▶ HOW TO COMPLETE THIS TASK
Write out the line with "Task: Check the" and every later line through the end of the data below, exactly as given, with no pictures in the copy.
*** Block opens ***
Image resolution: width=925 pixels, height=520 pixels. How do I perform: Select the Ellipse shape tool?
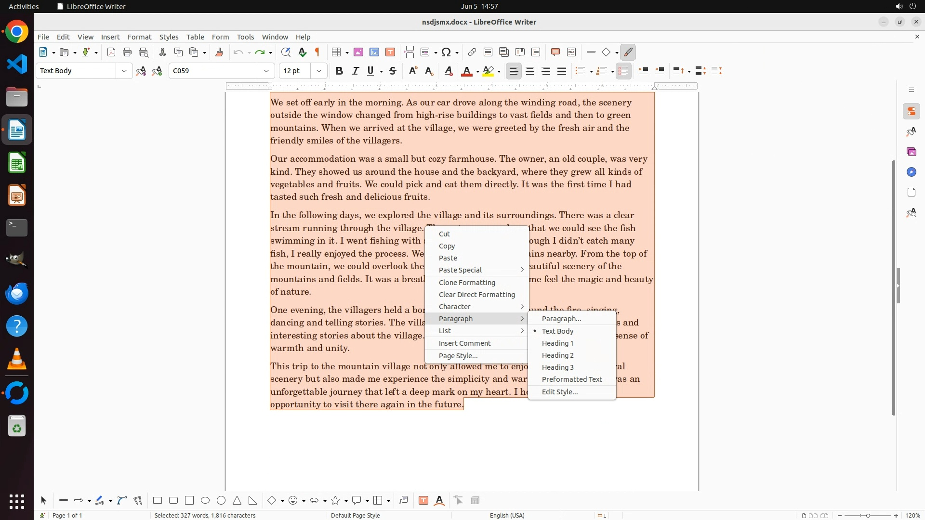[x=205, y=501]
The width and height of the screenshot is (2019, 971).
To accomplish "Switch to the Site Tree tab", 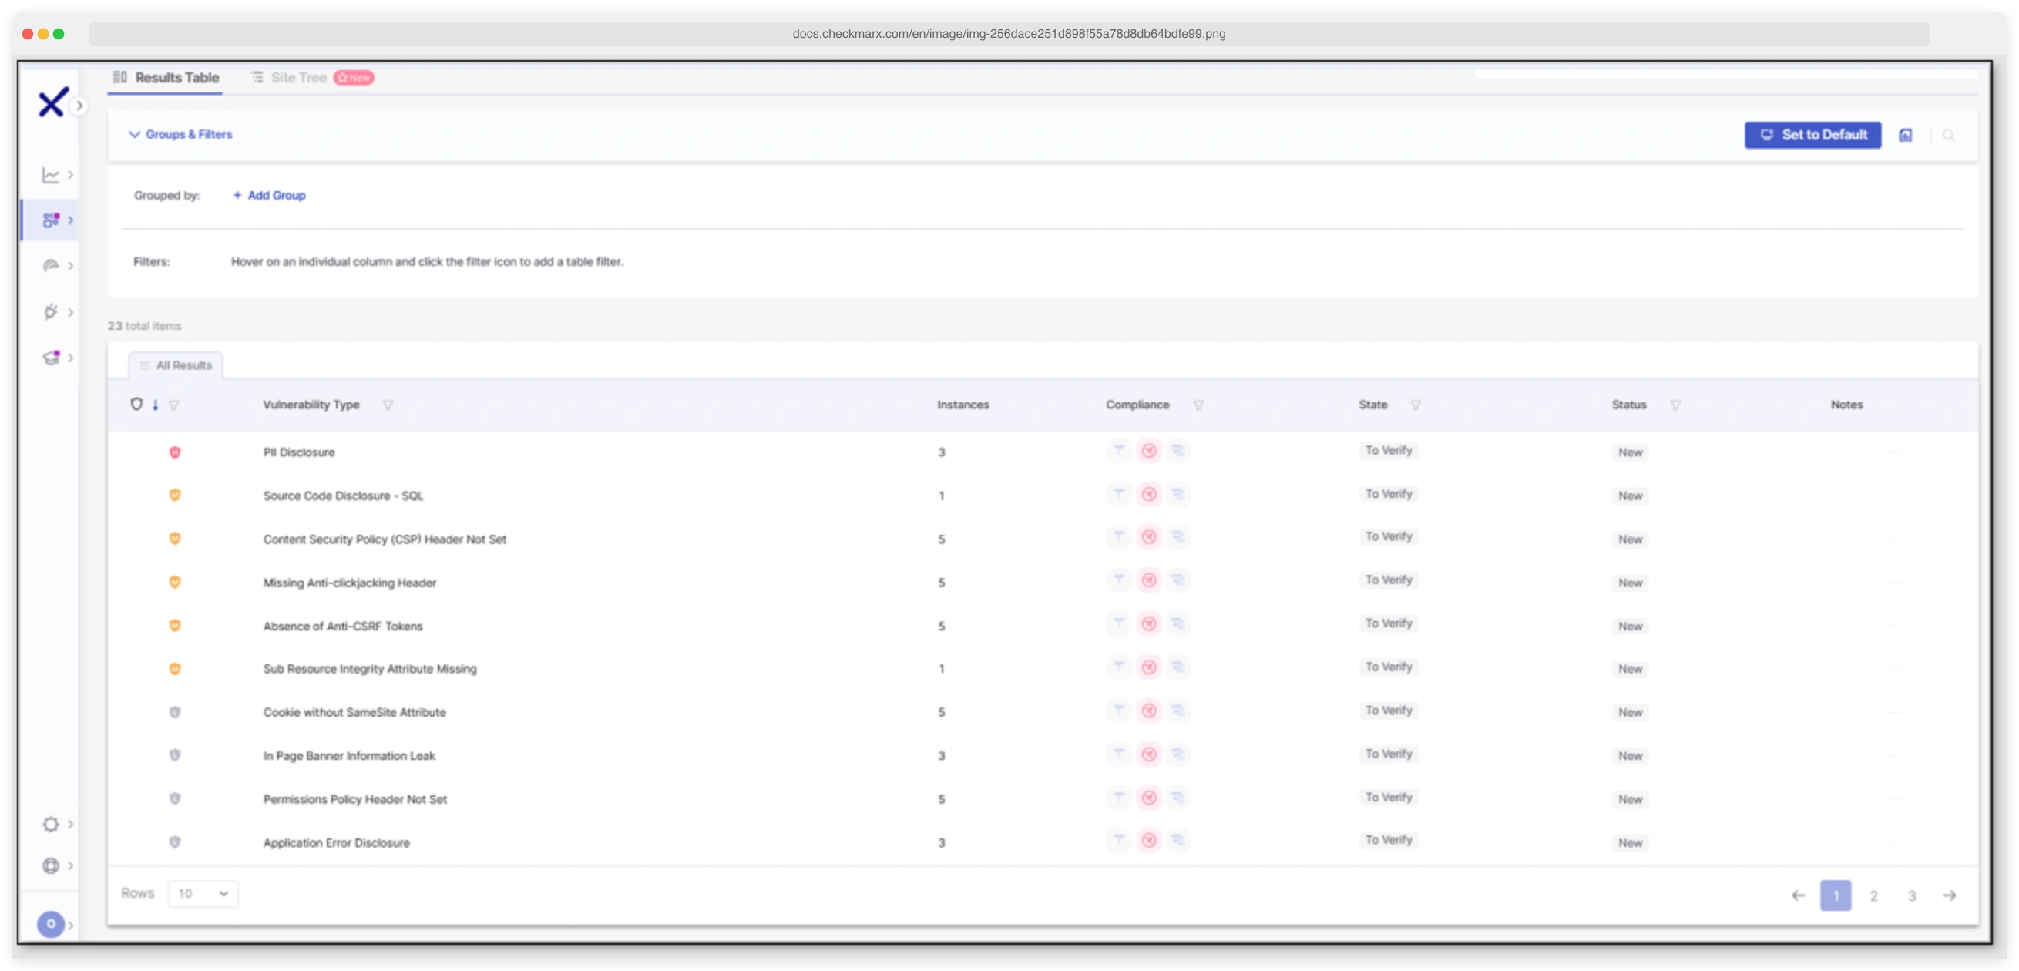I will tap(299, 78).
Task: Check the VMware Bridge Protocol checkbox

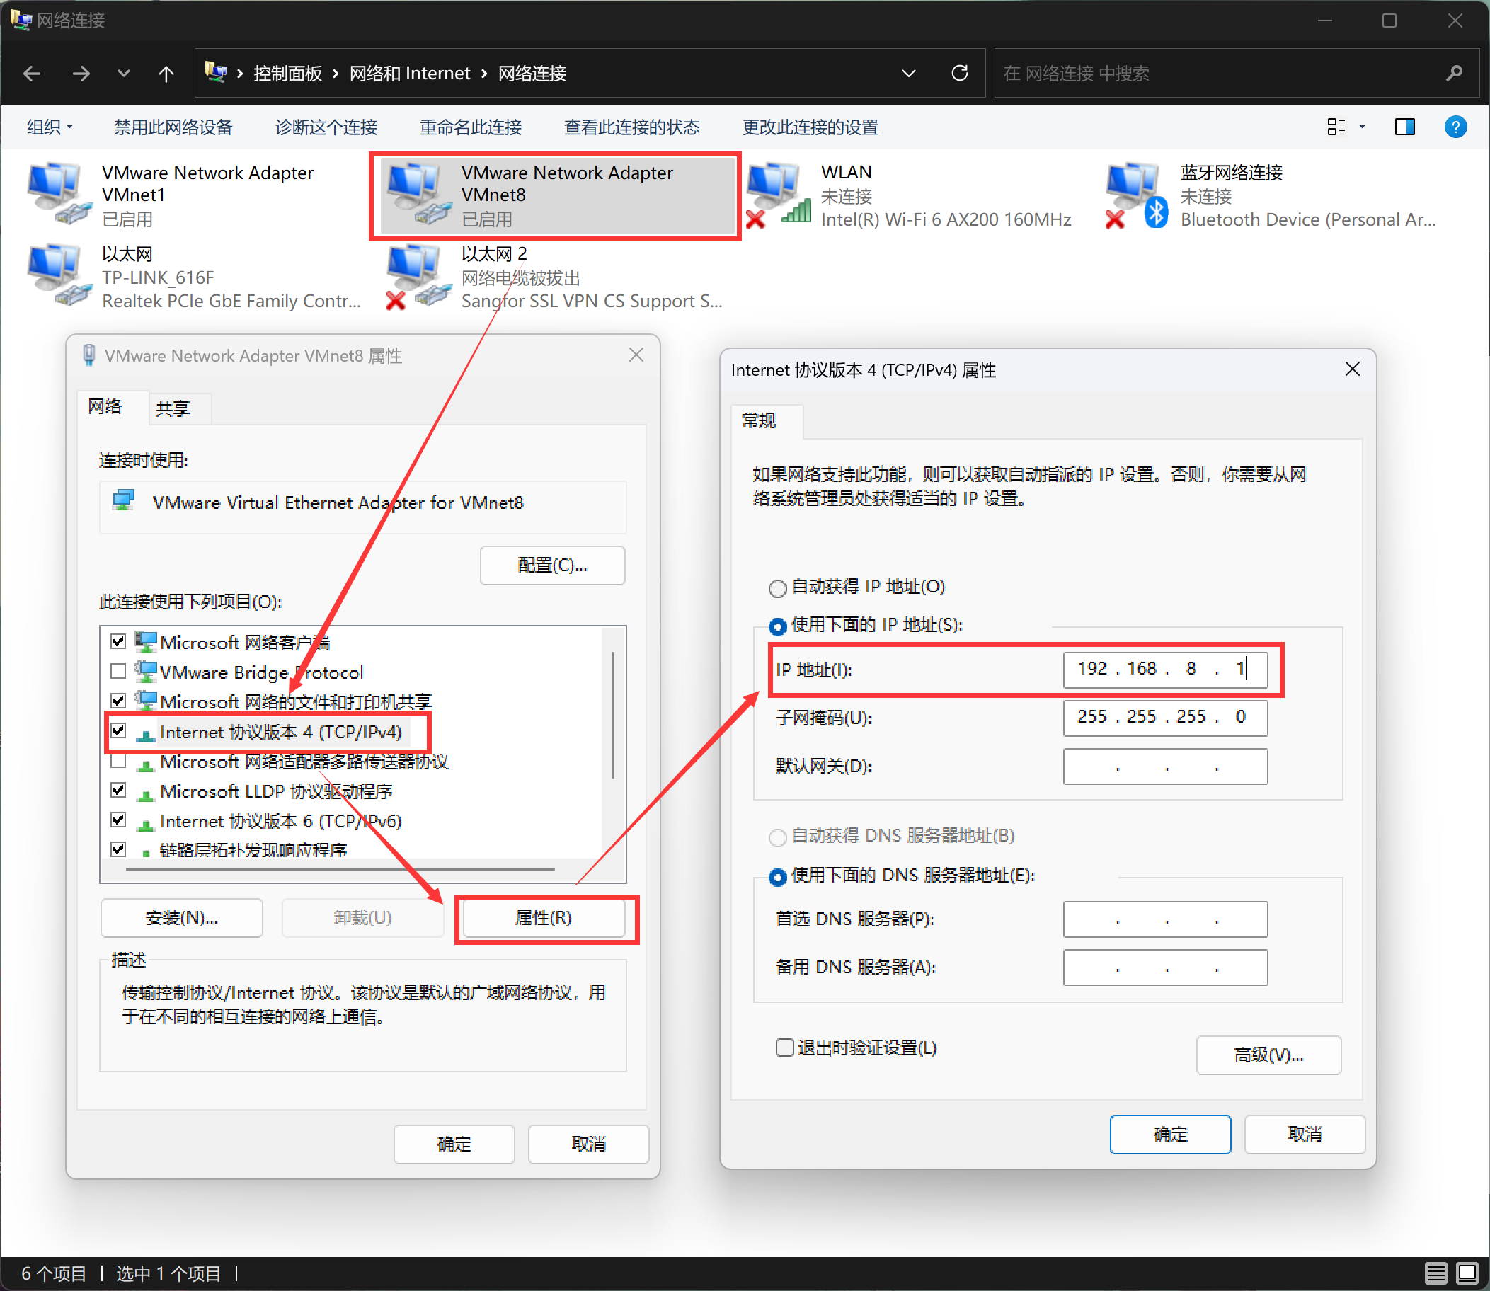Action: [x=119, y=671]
*** Block closes ***
▶ TASK SOLUTION
Task: Check the VMware Bridge Protocol checkbox

Action: [x=119, y=671]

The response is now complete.